Jika Anda ingin melakukan crawling untuk satu kata kunci tertentu saja, gunakan cell di bawah ini:

In [None]:
# Simple crawling untuk satu query utama
filename = 'etikaAI.csv'
search_keyword = 'etika ai since:2025-01-01 lang:id'
limit = 1000

if twitter_auth_token:
    print(f"🔍 Searching for: {search_keyword}")
    print(f"📁 Output file: {filename}")
    print(f"🔢 Limit: {limit} tweets")
    
    !npx -y tweet-harvest@2.6.1 -o "{filename}" -s "{search_keyword}" --tab "LATEST" -l {limit} --token {twitter_auth_token}
    
    print("✅ Crawling completed!")
else:
    print("❌ Cannot proceed: Twitter auth token not available")
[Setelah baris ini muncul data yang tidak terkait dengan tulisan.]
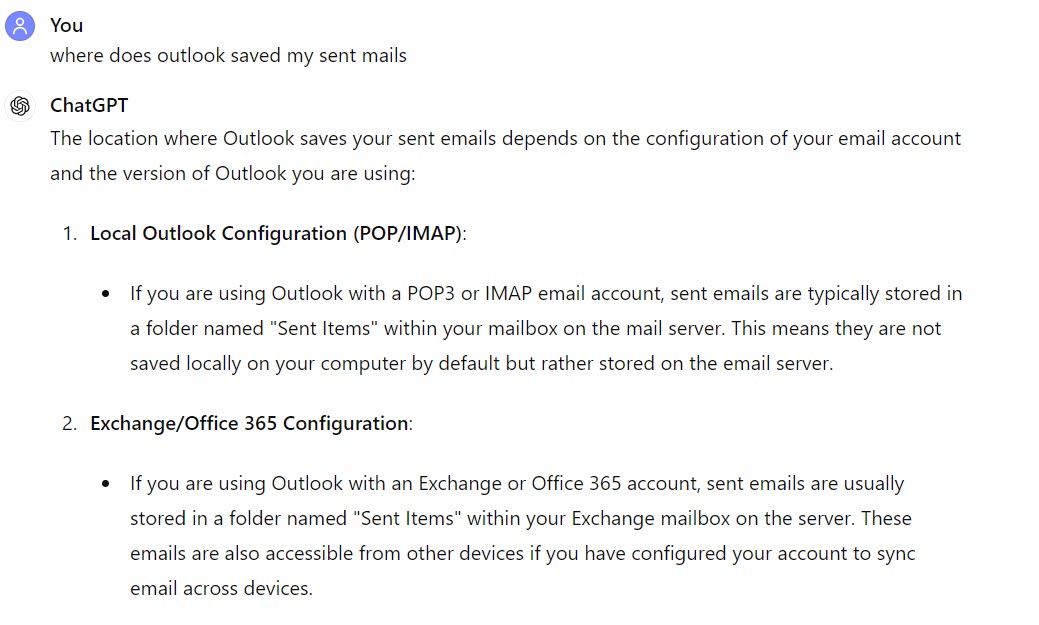Click the purple user avatar icon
## **Validasi dan Pengolahan Awal Data**

Setelah crawling selesai, kita perlu memvalidasi data yang telah dikumpulkan dan melakukan pembersihan awal.

In [None]:
import pandas as pd
import re
import glob

def load_and_parse_twitter_data(file_path):
    """
    Memuat dan mem-parsing data Twitter dari file CSV yang dihasilkan tweet-harvest
    """
    try:
        # Read the raw file to parse it properly
        with open(file_path, 'r', encoding='utf-8') as f:
            lines = f.readlines()

        if not lines:
            print(f"❌ File {file_path} is empty")
            return None

        # Extract and parse the malformed header
        header_line = lines[0].strip()
        header_line = header_line.replace(';;;', '')
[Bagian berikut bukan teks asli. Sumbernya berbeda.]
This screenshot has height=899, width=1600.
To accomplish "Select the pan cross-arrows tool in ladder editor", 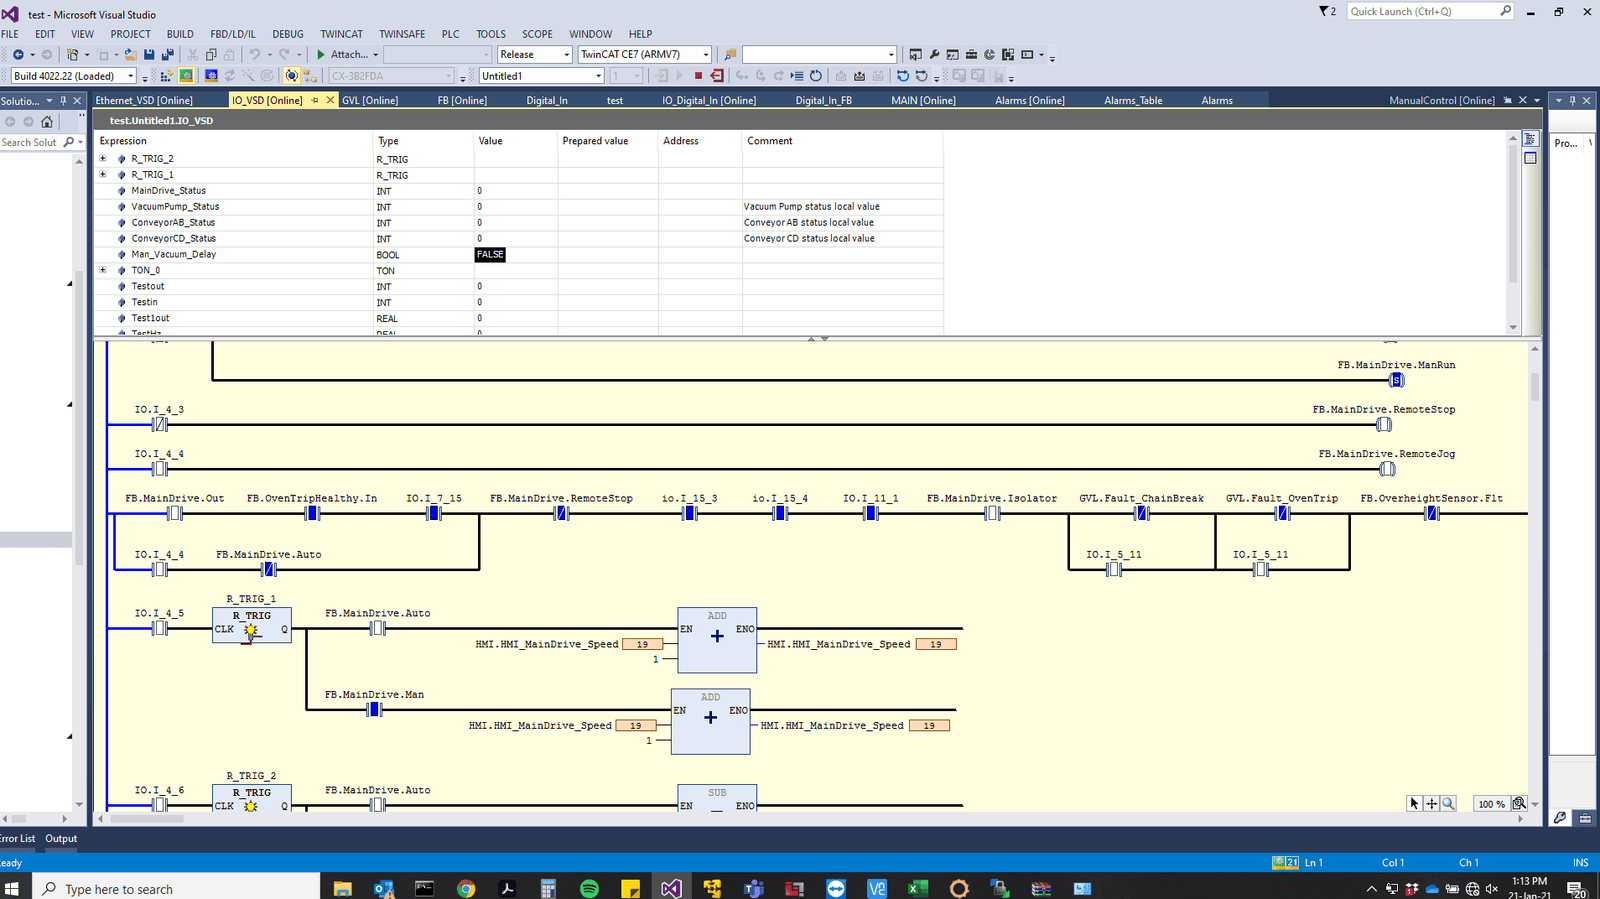I will click(x=1431, y=804).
        # Extract column names using regex to find quoted strings
        header_matches = re.findall(r'"([^"]*)"', header_line)
        if not header_matches:
            # Fallback: split by comma and clean
            header_parts = header_line.split(',')
            headers = []
            for part in header_parts:
                clean_header = part.strip().replace('"', '').replace("'", "")
                if clean_header and clean_header not in ['', ';;;']:
                    headers.append(clean_header)
        else:
            headers = header_matches

        # Clean up headers - remove empty strings and duplicates
        headers = [h for h in headers if h.strip()]
        if len(headers) == 0:
            # Use default headers if parsing fails
            headers = ['conversation_id_str', 'created_at', 'favorite_count', 'full_text', 'id_str', 
                       'image_url', 'in_reply_to_screen_name', 'lang', 'location', 'quote_count', 
                       'reply_count', 'retweet_count', 'tweet_url', 'user_id_str', 'username']
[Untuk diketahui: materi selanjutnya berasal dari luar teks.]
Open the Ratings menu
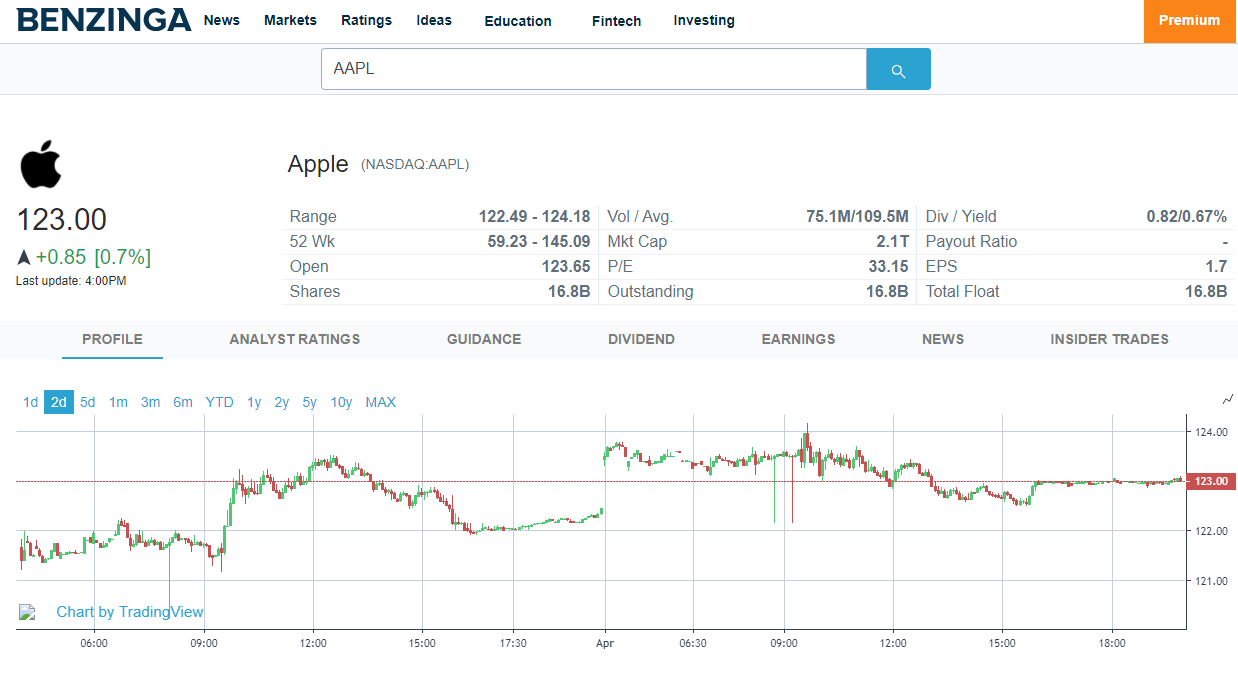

        print(f"📋 Parsed headers: {headers}")

        # Process data lines
        data_rows = []
        for line in lines[1:]:
            line = line.strip()
            if line and not line.startswith(';;;'):
                # Remove the trailing ;;; and extract quoted values
                line = line.replace(';;;', '')
                # Use regex to extract quoted content
                parts = re.findall(r'"([^"]*)"', line)
                if len(parts) >= len(headers):
                    data_rows.append(parts[:len(headers)])
                elif len(parts) > 0:
                    # Pad with empty strings if needed
                    padded_parts = parts + [''] * (len(headers) - len(parts))
                    data_rows.append(padded_parts[:len(headers)])

        # Create DataFrame
        df = pd.DataFrame(data_rows, columns=headers)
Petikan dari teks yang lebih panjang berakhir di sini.